- **Supplied data**:

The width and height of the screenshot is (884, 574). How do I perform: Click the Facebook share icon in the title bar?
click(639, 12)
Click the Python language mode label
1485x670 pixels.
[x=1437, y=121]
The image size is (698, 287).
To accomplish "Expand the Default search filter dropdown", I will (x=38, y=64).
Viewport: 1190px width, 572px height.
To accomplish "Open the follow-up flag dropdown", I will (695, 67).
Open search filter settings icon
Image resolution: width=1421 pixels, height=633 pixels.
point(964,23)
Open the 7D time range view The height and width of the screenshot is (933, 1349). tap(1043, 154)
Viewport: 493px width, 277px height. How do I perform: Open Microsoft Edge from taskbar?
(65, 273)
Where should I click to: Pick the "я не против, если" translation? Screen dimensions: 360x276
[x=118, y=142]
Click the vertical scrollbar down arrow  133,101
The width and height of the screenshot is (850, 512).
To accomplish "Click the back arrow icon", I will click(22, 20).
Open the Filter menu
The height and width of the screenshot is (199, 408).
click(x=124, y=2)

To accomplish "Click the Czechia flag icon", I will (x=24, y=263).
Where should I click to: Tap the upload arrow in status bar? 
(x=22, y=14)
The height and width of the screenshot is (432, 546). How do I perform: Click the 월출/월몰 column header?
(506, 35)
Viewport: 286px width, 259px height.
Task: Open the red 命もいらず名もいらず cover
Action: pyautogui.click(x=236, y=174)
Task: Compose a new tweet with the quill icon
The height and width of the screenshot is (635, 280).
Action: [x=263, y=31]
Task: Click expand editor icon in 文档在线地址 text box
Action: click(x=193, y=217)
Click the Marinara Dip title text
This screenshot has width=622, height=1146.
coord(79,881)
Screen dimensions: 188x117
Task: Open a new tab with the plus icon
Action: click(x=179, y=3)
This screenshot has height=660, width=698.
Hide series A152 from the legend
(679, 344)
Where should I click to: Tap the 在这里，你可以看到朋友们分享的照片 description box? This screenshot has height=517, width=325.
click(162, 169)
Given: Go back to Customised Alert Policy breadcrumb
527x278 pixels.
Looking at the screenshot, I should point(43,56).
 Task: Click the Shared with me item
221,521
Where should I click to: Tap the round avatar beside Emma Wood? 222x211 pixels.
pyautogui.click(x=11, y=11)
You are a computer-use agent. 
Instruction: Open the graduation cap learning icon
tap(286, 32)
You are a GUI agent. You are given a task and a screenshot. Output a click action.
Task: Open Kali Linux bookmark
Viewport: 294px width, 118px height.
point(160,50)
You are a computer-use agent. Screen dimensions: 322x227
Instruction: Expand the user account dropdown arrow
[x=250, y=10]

- **Task directions**:
Work out how many lines of the listing above include the word "agent". Reply with nothing but the count.

- **Finished exercise**:
3